Blood pressure | |
---|---|
MeSH | D001795 |
MedlinePlus | 007490 |
LOINC | 35094-2 |
Blood pressure (BP) is the pressure of circulating blood against the walls of blood vessels. Most of this pressure results from the heart pumping blood through the circulatory system. When used without qualification, the term "blood pressure" refers to the pressure in a brachial artery, where it is most commonly measured. Blood pressure is usually expressed in terms of the systolic pressure (maximum pressure during one heartbeat) over diastolic pressure (minimum pressure between two heartbeats) in the cardiac cycle. It is measured in millimeters of mercury (mmHg) above the surrounding atmospheric pressure, or in kilopascals (kPa). The difference between the systolic and diastolic pressures is known as pulse pressure,[1] while the average pressure during a cardiac cycle is known as mean arterial pressure.[2]
Blood pressure is one of the vital signs—together with respiratory rate, heart rate, oxygen saturation, and body temperature—that healthcare professionals use in evaluating a patient's health. Normal resting blood pressure in an adult is approximately 120 millimetres of mercury (16 kPa) systolic over 80 millimetres of mercury (11 kPa) diastolic, denoted as "120/80 mmHg". Globally, the average blood pressure, age standardized, has remained about the same since 1975 to the present, at approximately 127/79 mmHg in men and 122/77 mmHg in women, although these average data mask significantly diverging regional trends.[3]
Traditionally, a health-care worker measured blood pressure non-invasively by auscultation (listening) through a stethoscope for sounds in one arm's artery as the artery is squeezed, closer to the heart, by an aneroid gauge or a mercury-tube sphygmomanometer.[4] Auscultation is still generally considered to be the gold standard of accuracy for non-invasive blood pressure readings in clinic.[5] However, semi-automated methods have become common, largely due to concerns about potential mercury toxicity,[6] although cost, ease of use and applicability to ambulatory blood pressure or home blood pressure measurements have also influenced this trend.[7] Early automated alternatives to mercury-tube sphygmomanometers were often seriously inaccurate, but modern devices validated to international standards achieve an average difference between two standardized reading methods of 5 mm Hg or less, and a standard deviation of less than 8 mm Hg.[7] Most of these semi-automated methods measure blood pressure using oscillometry (measurement by a pressure transducer in the cuff of the device of small oscillations of intra-cuff pressure accompanying heartbeat-induced changes in the volume of each pulse).[8]

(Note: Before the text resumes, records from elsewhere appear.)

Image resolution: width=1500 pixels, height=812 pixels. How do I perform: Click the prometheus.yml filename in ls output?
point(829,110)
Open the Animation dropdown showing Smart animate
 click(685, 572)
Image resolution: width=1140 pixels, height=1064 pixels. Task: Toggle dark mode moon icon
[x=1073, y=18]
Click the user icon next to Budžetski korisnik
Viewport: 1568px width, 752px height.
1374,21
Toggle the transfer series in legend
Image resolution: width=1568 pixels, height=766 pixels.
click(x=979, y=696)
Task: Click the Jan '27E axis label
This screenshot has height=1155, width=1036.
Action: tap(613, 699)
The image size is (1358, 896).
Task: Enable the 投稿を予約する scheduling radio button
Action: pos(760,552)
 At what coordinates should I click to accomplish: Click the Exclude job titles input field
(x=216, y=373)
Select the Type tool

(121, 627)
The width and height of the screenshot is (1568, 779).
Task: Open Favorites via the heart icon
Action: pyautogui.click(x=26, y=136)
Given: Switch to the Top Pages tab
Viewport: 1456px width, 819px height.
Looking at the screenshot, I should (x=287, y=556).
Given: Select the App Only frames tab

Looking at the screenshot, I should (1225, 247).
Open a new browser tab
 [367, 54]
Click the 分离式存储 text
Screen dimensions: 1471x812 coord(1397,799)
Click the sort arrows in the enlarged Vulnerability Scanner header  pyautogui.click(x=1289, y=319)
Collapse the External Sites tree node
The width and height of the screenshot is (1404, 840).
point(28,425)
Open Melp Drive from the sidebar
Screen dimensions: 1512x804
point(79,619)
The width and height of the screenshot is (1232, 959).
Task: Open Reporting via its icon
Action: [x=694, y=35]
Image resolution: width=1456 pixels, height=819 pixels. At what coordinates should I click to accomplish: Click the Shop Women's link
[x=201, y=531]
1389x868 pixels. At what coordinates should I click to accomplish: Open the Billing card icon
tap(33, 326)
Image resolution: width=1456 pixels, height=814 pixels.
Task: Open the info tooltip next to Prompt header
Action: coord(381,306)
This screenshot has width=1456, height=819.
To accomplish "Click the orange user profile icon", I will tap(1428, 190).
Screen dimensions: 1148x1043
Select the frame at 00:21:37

Blood pressure is influenced by cardiac output, systemic vascular resistance, blood volume and arterial stiffness, and varies depending on person's situation, emotional state, activity and relative health or disease state. In the short term, blood pressure is regulated by baroreceptors, which act via the brain to influence the nervous and the endocrine systems.
Blood pressure that is too low is called hypotension, pressure that is consistently too high is called hypertension, and normal pressure is called normotension.[9] Both hypertension and hypotension have many causes and may be of sudden onset or of long duration. Long-term hypertension is a risk factor for many diseases, including stroke, heart disease, and kidney failure. Long-term hypertension is more common than long-term hypotension.